Wpis z mikrobloga

Mirki pomocy!

Miałem dzisiaj kolizję na rondzie grunwaldzkim w Krakowie, kilka minut przed 16. Skręcałem od Monte Cassino w aleje (w lewo). Pas był jeden, jednak mieszczą się na nim 2 auta. Jako że wszyscy stali po lewej stronie pasa to jadąc miałem po prostu wolne. Zmieniły się światła, gość obok to zaakceptował i zjechał za mnie, jednak babka, która była drugą bądź trzecia zaczęła trąbić i uderzyła swoją prawą stroną w moją lewą. Przyjechała policja i stwierdzili moją winę (bo nie można wyprzedać prawą stroną lol).

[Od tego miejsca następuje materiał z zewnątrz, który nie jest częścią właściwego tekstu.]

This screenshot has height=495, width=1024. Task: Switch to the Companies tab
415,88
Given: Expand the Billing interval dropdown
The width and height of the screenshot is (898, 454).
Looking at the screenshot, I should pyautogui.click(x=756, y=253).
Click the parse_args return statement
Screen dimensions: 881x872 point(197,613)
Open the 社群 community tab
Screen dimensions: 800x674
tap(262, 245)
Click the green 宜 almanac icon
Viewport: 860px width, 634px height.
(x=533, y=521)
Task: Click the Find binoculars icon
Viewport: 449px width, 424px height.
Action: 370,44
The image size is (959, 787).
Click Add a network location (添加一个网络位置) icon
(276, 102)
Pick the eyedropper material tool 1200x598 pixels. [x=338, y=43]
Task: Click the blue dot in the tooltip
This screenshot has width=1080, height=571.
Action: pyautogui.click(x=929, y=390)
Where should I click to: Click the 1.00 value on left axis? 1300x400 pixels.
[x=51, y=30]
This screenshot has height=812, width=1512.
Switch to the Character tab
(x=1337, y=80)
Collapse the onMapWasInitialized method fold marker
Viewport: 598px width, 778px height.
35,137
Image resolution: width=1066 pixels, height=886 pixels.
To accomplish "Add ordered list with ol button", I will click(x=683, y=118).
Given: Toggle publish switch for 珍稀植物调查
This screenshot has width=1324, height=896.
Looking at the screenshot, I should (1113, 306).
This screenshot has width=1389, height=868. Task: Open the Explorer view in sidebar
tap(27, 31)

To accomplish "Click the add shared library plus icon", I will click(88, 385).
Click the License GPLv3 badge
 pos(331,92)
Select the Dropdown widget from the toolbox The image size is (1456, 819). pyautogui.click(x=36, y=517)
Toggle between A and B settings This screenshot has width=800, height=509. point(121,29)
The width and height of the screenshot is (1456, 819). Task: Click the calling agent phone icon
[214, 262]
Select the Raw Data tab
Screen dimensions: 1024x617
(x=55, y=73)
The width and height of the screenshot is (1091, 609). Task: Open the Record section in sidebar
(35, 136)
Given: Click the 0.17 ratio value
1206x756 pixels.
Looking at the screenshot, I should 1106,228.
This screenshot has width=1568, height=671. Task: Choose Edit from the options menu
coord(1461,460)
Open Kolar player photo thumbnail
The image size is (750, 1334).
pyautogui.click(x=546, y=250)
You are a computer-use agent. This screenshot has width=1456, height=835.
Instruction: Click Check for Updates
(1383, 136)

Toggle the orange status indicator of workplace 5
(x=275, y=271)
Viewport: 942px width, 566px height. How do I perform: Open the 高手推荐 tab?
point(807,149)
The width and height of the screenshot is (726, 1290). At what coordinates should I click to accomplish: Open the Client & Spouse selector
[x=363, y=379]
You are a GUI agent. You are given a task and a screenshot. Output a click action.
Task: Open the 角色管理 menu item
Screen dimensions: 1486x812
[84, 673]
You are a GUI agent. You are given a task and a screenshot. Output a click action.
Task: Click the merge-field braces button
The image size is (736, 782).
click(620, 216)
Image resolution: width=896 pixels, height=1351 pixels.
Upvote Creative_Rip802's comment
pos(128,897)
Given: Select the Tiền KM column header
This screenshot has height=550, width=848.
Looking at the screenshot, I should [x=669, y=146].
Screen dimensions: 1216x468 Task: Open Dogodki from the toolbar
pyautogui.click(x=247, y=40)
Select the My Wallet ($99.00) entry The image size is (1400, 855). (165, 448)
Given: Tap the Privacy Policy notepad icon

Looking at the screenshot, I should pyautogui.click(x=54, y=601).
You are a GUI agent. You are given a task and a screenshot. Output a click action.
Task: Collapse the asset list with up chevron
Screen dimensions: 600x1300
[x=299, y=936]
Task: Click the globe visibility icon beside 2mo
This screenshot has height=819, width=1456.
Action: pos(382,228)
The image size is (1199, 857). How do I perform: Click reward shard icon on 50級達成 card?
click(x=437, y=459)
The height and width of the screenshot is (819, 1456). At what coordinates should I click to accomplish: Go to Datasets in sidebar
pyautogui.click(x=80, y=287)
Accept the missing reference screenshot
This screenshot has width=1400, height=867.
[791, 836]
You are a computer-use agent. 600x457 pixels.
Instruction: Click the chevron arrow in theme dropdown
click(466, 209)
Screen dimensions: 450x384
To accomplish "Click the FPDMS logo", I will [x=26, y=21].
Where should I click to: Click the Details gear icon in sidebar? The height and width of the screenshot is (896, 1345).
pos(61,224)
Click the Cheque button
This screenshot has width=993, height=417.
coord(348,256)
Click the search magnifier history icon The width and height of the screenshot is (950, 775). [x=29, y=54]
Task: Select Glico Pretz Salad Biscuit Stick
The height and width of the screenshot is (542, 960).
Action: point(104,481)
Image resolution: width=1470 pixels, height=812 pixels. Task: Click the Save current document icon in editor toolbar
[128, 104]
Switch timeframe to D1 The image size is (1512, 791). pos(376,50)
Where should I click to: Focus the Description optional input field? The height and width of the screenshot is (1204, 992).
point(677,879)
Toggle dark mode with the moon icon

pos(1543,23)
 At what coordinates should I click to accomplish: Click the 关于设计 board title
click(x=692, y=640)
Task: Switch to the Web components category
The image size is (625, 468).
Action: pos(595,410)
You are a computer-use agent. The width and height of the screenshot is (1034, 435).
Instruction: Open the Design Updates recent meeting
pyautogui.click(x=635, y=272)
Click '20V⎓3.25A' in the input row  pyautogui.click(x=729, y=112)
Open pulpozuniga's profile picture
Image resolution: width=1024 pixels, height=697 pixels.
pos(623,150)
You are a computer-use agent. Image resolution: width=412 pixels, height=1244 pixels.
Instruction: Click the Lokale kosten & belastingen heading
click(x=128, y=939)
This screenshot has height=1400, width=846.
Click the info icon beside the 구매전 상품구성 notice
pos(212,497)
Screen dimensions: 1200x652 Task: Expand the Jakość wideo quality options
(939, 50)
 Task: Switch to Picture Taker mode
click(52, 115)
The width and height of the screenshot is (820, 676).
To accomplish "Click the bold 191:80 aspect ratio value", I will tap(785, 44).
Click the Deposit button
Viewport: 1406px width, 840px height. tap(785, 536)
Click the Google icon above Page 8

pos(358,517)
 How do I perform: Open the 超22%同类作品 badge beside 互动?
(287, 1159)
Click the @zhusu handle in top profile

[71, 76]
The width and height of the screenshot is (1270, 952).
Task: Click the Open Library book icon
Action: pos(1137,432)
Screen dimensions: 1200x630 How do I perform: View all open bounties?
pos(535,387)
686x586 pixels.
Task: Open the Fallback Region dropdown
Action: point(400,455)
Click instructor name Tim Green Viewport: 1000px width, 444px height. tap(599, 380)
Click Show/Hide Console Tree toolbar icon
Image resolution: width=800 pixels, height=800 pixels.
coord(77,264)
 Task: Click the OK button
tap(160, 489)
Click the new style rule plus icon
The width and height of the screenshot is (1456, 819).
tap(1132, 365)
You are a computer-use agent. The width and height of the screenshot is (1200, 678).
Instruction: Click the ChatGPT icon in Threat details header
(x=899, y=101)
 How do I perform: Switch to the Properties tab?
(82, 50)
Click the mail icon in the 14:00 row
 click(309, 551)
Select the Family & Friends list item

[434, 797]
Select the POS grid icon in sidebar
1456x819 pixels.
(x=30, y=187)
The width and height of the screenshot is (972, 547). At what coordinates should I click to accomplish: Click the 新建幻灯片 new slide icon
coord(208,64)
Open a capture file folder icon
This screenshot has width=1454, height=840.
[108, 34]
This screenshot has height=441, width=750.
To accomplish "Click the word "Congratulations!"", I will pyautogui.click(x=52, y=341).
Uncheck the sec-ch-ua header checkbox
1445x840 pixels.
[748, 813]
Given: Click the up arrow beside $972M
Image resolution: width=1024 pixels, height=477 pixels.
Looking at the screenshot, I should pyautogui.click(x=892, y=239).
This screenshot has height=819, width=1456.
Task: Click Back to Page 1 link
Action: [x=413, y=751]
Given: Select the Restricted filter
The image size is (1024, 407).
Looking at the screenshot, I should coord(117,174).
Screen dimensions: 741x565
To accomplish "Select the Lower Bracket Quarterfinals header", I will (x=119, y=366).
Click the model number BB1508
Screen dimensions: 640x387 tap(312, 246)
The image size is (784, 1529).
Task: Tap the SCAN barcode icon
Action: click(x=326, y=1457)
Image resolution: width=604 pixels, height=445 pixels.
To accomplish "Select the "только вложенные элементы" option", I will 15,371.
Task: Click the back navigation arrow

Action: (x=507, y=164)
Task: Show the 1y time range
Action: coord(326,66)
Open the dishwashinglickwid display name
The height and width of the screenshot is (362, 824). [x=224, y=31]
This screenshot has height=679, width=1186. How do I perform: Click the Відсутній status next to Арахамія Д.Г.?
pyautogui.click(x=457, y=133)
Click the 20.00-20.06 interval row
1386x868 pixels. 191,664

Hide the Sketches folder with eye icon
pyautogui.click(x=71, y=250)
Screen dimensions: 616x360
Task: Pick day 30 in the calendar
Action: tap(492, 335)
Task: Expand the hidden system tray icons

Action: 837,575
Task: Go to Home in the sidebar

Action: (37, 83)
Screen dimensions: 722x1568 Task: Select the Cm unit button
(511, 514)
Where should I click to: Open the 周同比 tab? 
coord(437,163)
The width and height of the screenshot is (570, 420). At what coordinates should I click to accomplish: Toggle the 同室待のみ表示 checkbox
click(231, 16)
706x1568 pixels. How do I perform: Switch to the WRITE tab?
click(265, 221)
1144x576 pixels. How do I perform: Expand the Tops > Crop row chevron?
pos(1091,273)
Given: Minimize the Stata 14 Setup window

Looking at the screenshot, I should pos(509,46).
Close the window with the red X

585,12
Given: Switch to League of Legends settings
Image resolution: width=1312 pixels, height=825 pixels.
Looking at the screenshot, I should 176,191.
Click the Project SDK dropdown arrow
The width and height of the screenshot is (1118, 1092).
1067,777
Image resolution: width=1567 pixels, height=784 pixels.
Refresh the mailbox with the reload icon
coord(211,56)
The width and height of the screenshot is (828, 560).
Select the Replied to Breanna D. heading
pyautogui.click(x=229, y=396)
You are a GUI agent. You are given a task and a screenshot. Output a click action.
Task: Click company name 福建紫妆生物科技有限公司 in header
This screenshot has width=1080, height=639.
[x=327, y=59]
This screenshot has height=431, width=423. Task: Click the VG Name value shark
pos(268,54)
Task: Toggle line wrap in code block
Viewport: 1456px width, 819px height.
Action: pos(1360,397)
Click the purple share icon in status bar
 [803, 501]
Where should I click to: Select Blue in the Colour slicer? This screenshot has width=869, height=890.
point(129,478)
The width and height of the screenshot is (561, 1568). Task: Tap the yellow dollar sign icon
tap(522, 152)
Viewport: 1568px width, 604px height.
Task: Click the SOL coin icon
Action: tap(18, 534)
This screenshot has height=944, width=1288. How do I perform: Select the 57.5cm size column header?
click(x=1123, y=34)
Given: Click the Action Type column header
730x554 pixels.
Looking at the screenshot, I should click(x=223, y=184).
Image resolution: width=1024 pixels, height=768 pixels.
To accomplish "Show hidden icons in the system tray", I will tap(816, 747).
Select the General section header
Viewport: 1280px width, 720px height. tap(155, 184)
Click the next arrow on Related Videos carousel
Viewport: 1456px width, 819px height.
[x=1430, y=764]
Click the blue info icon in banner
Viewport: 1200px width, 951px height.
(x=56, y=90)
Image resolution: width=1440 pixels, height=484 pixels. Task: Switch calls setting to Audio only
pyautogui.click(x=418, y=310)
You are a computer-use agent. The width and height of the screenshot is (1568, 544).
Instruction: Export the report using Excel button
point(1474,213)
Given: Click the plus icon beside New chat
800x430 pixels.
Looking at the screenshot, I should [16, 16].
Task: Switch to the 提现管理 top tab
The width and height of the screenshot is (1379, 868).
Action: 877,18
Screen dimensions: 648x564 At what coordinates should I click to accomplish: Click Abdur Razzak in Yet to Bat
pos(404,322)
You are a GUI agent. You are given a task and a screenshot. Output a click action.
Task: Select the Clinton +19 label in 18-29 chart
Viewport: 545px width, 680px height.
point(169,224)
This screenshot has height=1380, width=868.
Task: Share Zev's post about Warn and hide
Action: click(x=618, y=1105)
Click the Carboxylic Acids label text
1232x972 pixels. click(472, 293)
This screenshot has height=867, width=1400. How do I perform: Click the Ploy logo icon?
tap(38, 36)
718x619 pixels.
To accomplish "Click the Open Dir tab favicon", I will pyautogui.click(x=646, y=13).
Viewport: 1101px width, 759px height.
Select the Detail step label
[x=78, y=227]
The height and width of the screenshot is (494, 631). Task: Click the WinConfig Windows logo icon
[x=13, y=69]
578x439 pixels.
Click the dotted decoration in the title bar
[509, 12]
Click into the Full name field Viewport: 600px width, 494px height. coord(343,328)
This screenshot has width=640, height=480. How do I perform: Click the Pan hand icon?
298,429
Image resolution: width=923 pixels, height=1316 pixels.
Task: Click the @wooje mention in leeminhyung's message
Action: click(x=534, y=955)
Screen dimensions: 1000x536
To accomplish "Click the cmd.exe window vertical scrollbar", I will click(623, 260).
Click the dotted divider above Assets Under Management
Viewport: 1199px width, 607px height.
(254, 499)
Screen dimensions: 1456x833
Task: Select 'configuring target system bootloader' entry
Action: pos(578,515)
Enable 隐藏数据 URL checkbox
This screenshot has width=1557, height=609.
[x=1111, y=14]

W momencie jak dojeżdżałem do świateł ta pani stała w korku, więc ją omijałem a nie wyprzedzałem. Dodatkowo policja za nic miała argument o art. 16 pord, zlekceważyli także moją sugestie, że ta pani mogła we mnie nie wjeżdżać a nacisnąć hamulec. Baba wjechała celowo, zatrąbiła i próbowała mnie zepchnąć.

No i Grande finale, nie przyjąłem mandatu. Czy jest tu może szczęśliwie jakiś świadek bądź ktoś doradzi jak uzyskać dostęp do monitoringu? Jak wygląda taka sprawa etc? Przepraszam za chaos, to jest moja pierwsza sytuacja tego typu, a potrzebuję pomocy. Jestem szarakiem, a nie chcę dać babie satysfakcji.

#krakow #motoryzacja #kolizja #policja
  • 75
  • Odpowiedz
  • Otrzymuj powiadomienia
    o nowych komentarzach

Przyjechała policja i stwierdzili moją winę (bo nie można wyprzedać prawą stroną lol)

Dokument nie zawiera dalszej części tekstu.